• **What you should do**: From the line that contains "Given: Click the" down to the last line of the listing below, reproduce each line exactly but not the pictures.

• **The records**:
- Opening Delimiter -
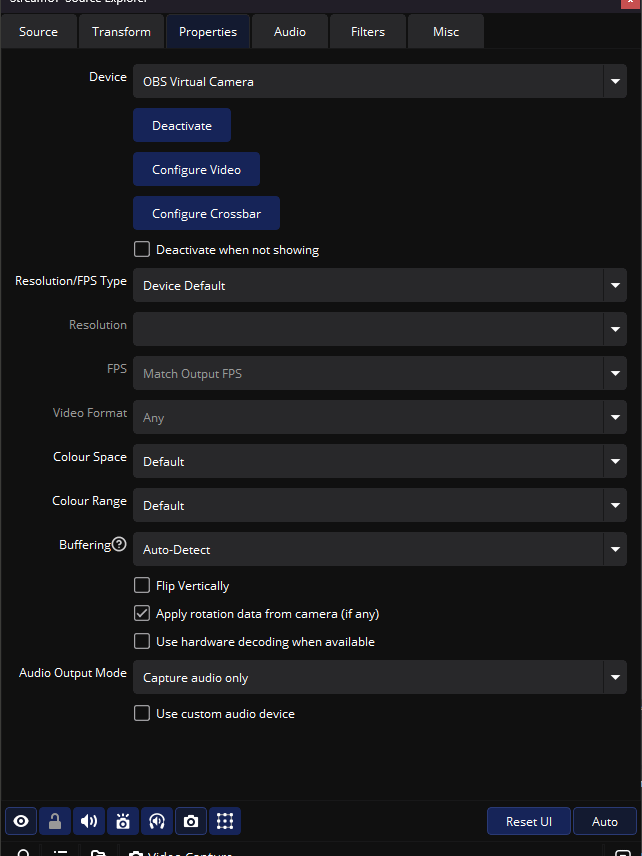This screenshot has width=642, height=856.
Task: Uncheck Apply rotation data from camera
Action: (142, 613)
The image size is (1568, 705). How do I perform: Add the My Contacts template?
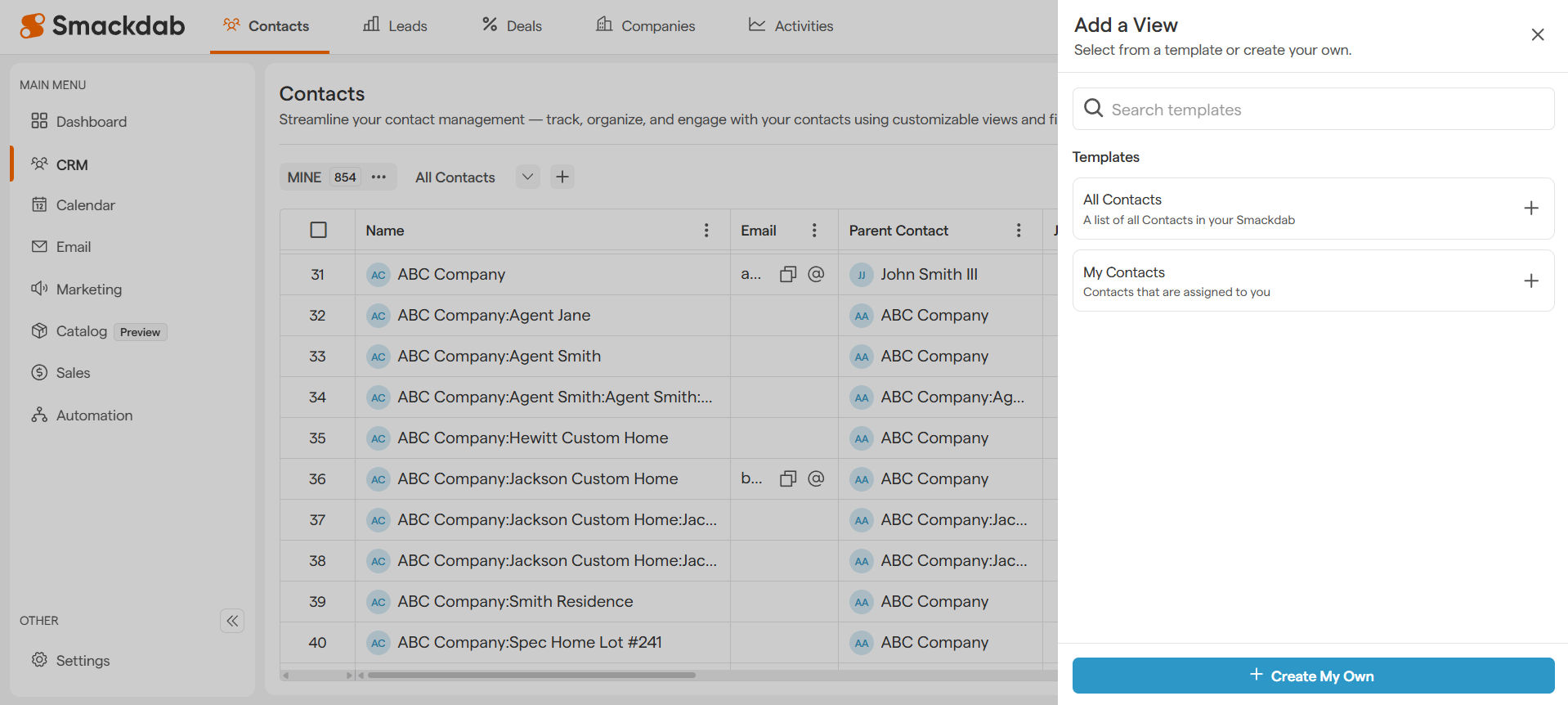[1530, 281]
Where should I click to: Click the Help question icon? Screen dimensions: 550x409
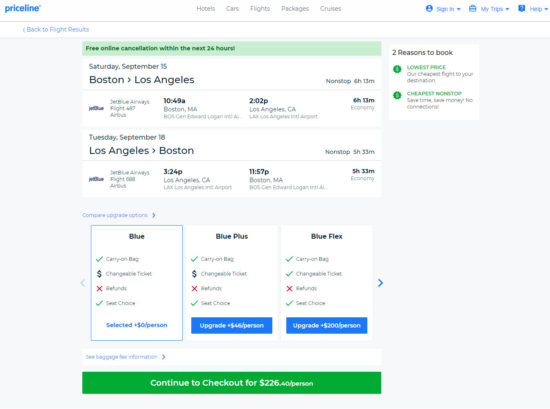tap(522, 8)
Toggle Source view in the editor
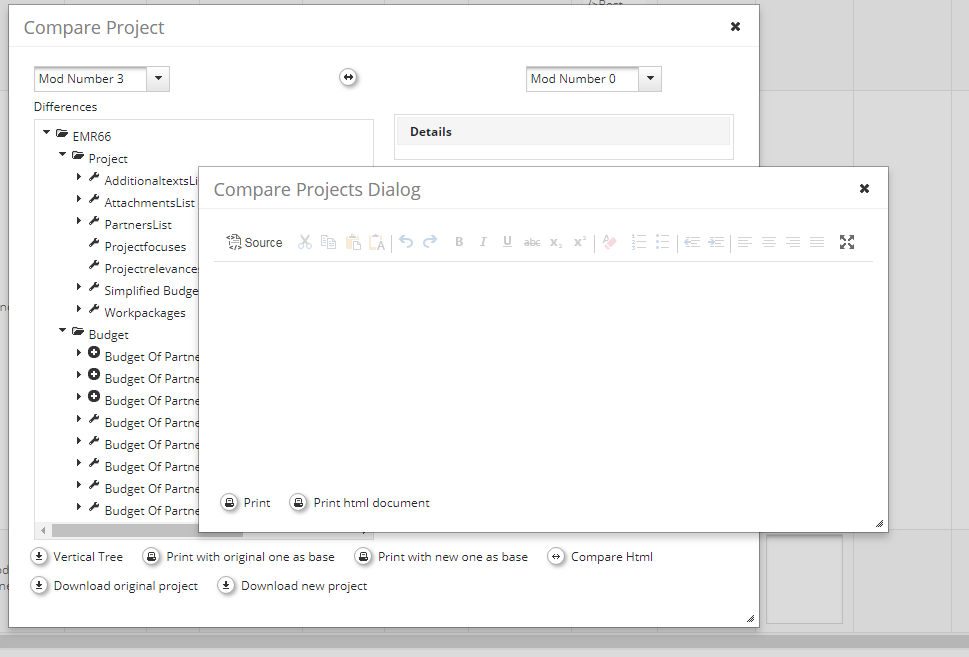The height and width of the screenshot is (657, 969). (254, 242)
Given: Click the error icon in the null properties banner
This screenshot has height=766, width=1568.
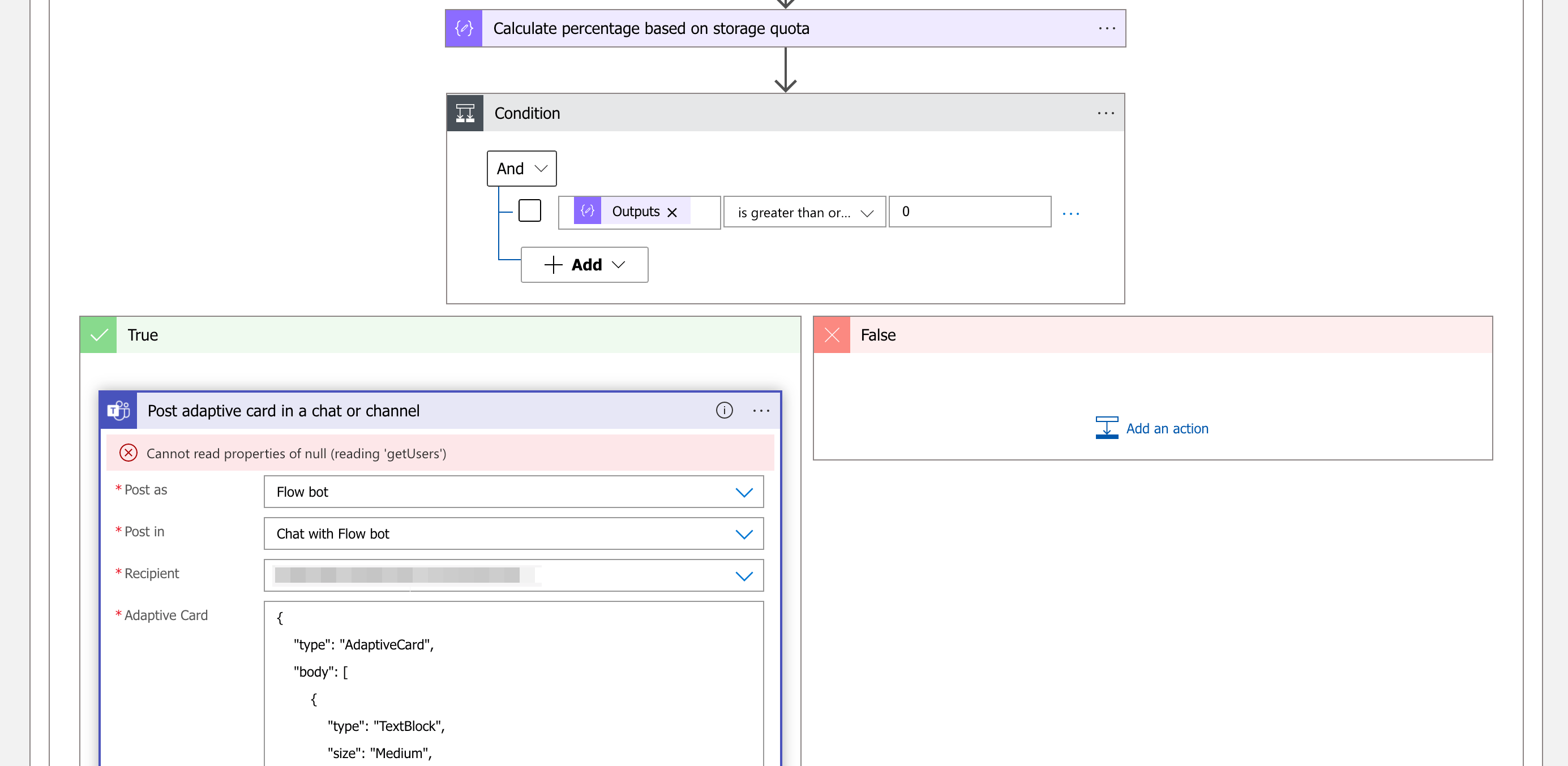Looking at the screenshot, I should 128,453.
- Closing Delimiter -
• **Response area**:
Given: Click the error icon in the null properties banner
This screenshot has height=766, width=1568.
Looking at the screenshot, I should 128,453.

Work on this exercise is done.